Task directions: Below are lines of data; restate word for word those running from the line containing "MySpace Downloader (58, 2037)" to the line containing "Blog (23, 2163)", inclusive, and no others.
======
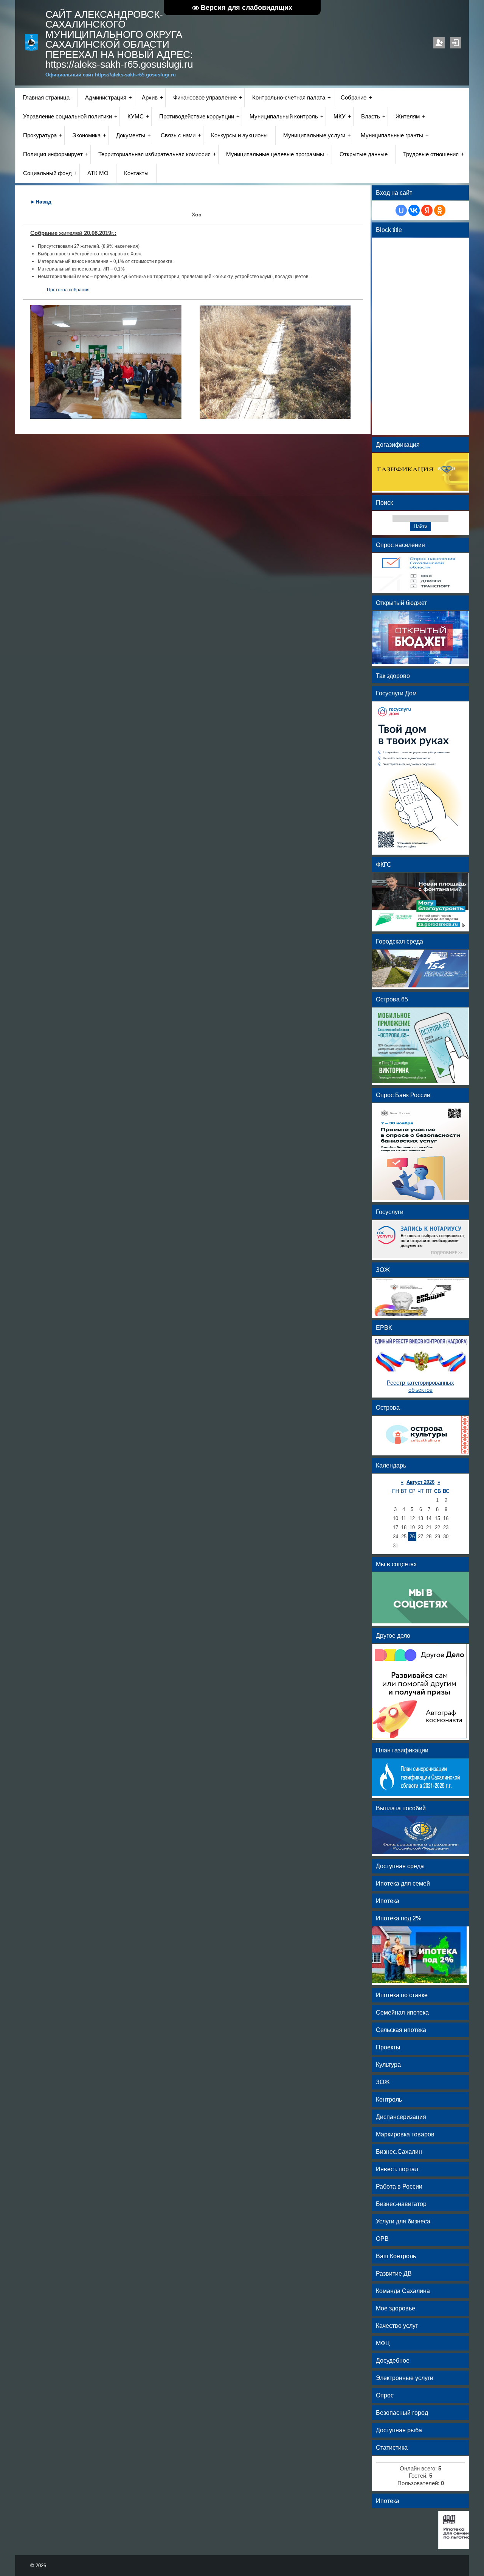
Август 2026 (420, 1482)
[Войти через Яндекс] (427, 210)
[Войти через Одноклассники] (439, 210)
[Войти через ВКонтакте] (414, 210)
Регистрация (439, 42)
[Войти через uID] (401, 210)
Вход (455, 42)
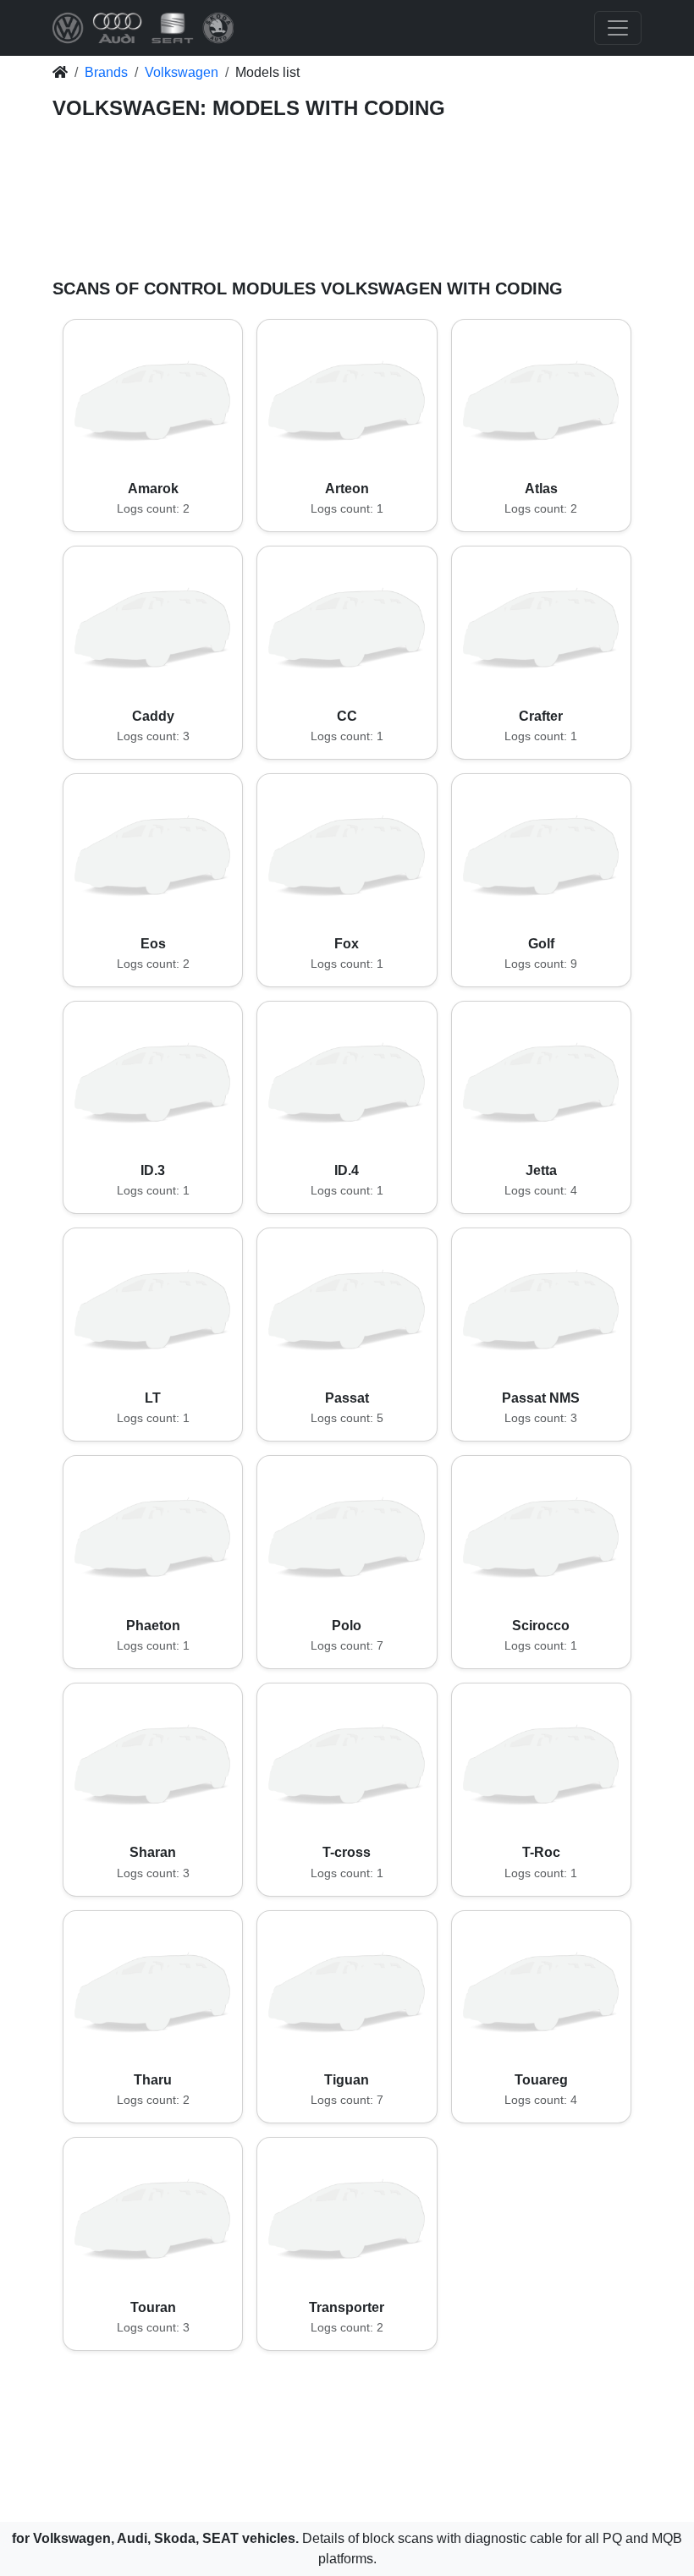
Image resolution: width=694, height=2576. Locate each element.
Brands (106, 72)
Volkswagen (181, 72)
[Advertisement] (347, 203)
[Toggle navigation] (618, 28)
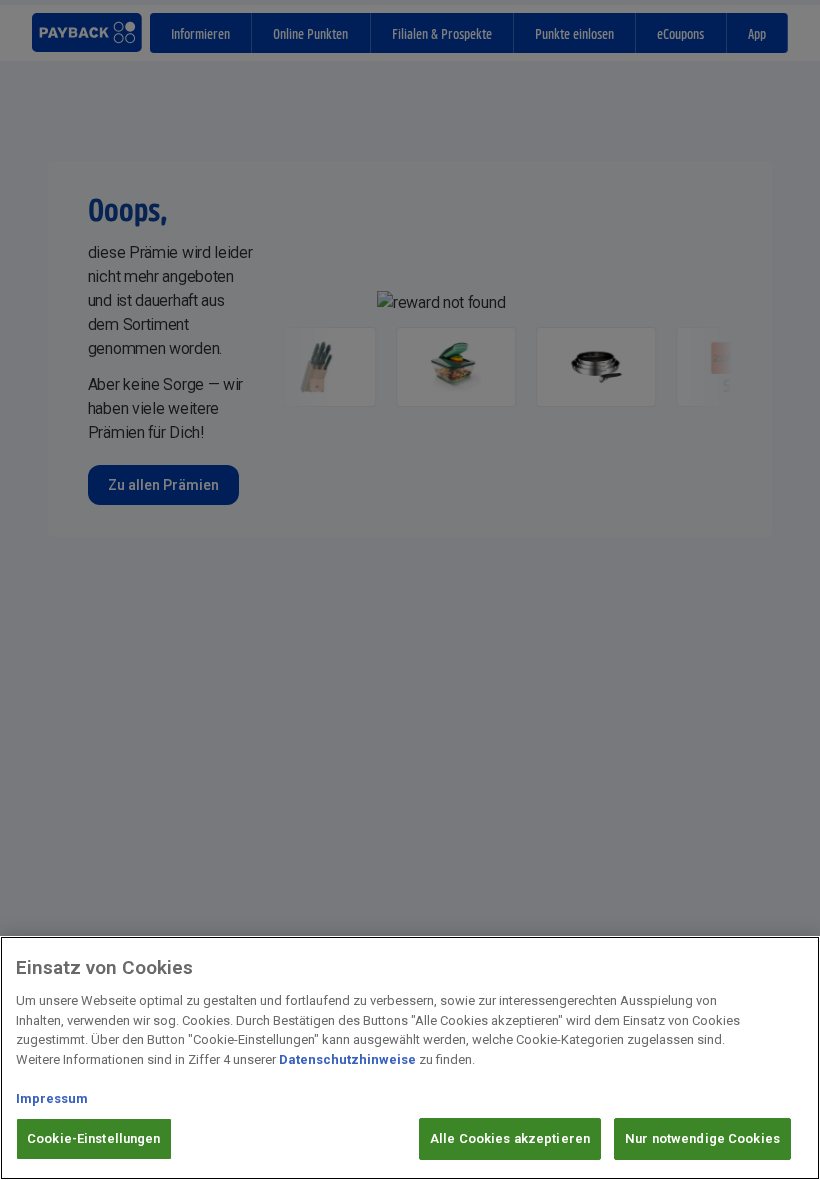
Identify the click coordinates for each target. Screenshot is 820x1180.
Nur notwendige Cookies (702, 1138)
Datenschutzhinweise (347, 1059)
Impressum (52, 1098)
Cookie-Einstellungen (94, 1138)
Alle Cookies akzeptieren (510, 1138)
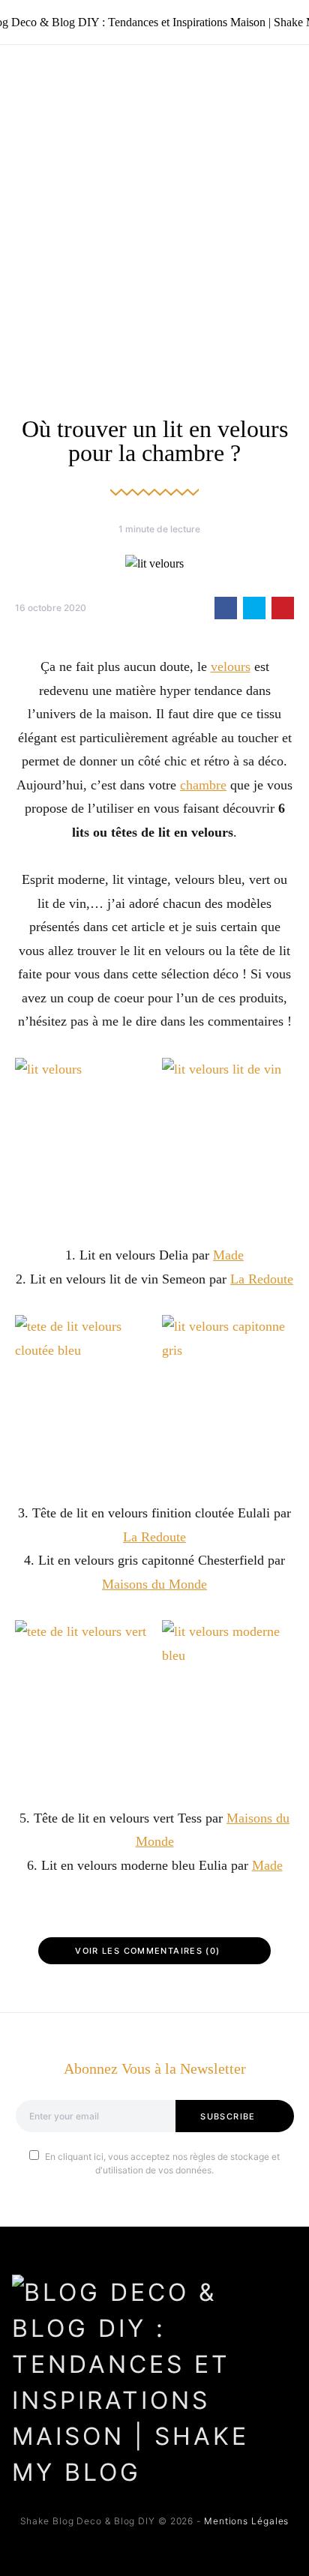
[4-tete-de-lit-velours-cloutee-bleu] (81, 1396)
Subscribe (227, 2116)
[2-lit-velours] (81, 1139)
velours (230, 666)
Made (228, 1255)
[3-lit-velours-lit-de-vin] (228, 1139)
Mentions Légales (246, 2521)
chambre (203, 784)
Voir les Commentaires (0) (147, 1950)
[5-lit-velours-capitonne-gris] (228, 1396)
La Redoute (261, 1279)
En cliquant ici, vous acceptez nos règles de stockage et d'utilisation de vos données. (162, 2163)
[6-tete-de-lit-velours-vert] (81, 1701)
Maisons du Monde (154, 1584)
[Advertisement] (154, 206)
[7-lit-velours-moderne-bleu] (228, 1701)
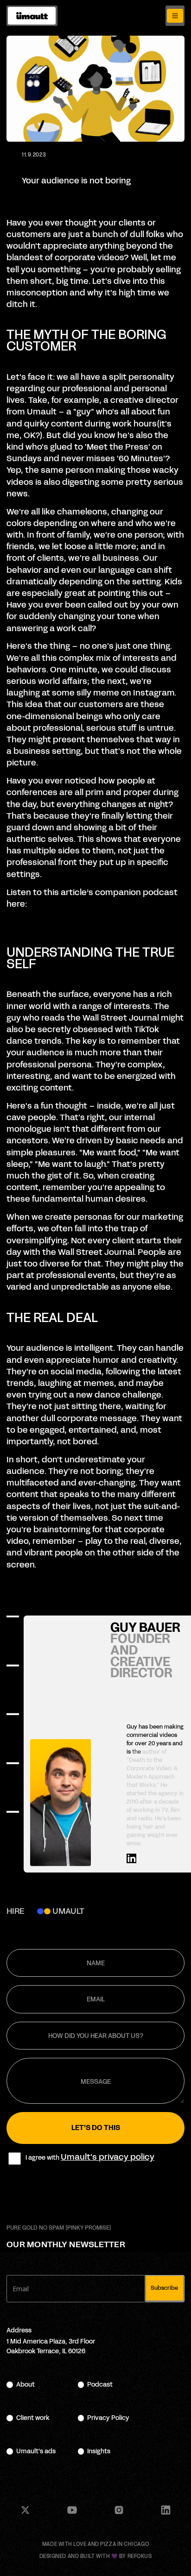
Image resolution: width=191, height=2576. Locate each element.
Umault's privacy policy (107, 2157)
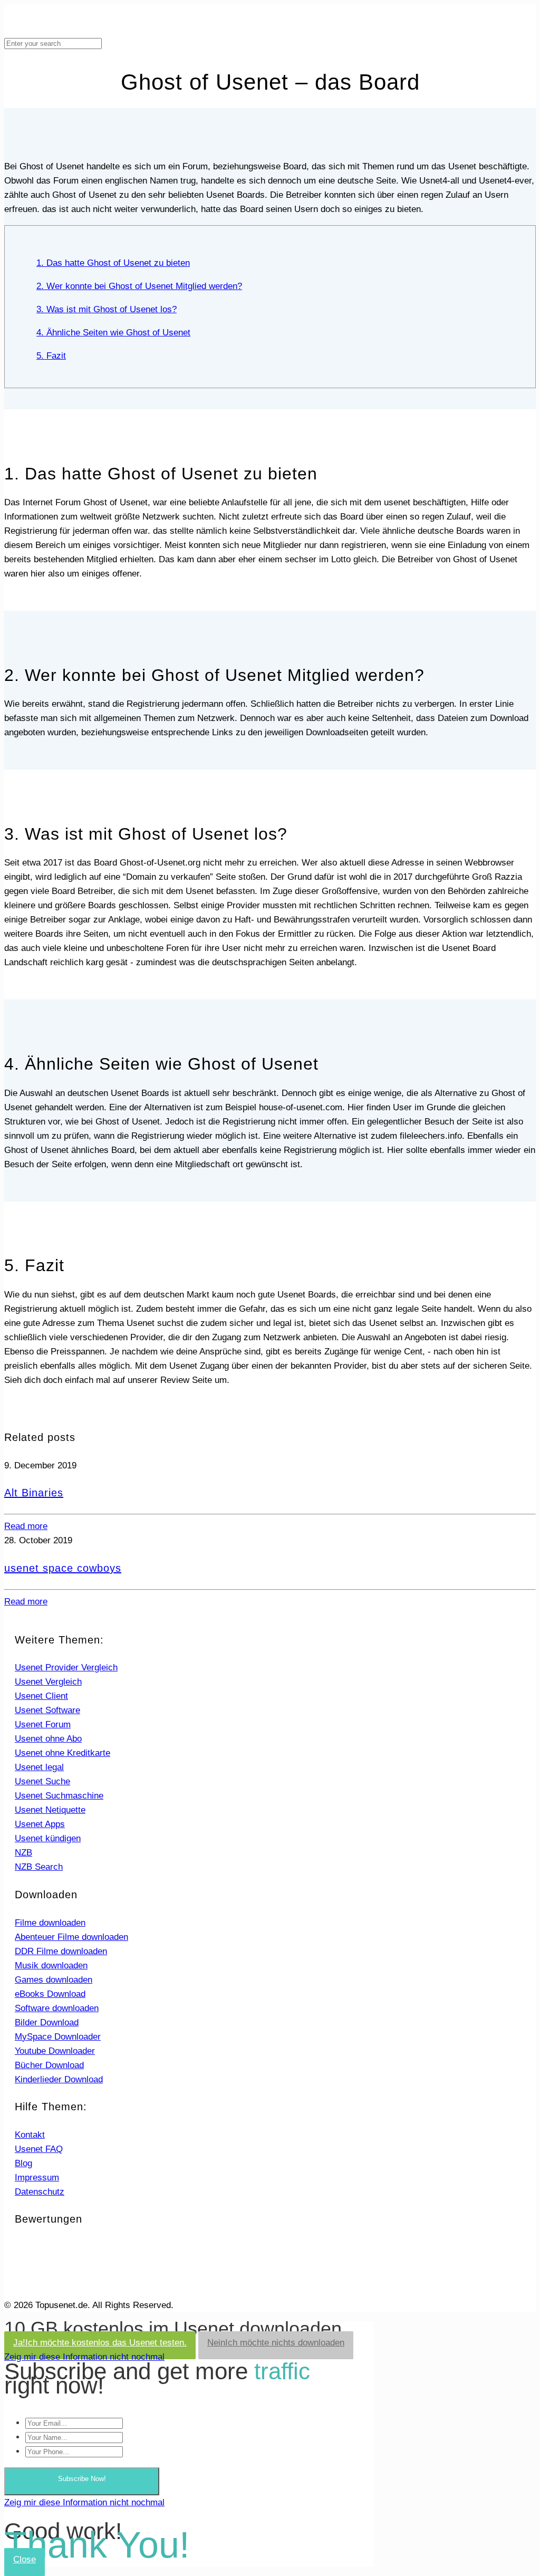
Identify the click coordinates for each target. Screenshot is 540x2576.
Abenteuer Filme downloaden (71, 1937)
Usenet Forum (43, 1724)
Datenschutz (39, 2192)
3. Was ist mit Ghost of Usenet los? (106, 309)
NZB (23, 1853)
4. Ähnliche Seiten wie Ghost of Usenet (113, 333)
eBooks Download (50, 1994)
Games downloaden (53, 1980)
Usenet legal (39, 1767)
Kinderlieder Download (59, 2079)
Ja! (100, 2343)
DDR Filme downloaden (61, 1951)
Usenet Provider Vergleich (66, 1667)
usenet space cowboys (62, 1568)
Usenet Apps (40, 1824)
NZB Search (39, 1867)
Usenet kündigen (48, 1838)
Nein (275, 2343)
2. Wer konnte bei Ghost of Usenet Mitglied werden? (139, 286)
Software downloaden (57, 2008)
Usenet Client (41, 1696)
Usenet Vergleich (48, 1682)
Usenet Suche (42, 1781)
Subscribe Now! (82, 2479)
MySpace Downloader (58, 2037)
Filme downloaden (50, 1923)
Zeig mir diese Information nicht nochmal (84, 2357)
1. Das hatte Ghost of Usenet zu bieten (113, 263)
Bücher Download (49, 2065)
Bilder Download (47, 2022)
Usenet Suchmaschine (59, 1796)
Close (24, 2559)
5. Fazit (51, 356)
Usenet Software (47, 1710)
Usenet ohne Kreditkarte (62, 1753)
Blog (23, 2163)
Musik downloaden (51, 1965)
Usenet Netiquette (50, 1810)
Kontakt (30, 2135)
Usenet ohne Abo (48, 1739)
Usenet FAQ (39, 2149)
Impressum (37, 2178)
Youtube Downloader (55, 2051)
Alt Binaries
======
Response to this task:
MySpace Downloader (58, 2037)
Filme downloaden (50, 1923)
Zeig mir diese Information nicht nochmal (84, 2357)
1. Das hatte Ghost of Usenet zu bieten (113, 263)
Bücher Download (49, 2065)
Bilder Download (47, 2022)
Usenet Suchmaschine (59, 1796)
Close (24, 2559)
5. Fazit (51, 356)
Usenet Software (47, 1710)
Usenet ohne Kreditkarte (62, 1753)
Blog (23, 2163)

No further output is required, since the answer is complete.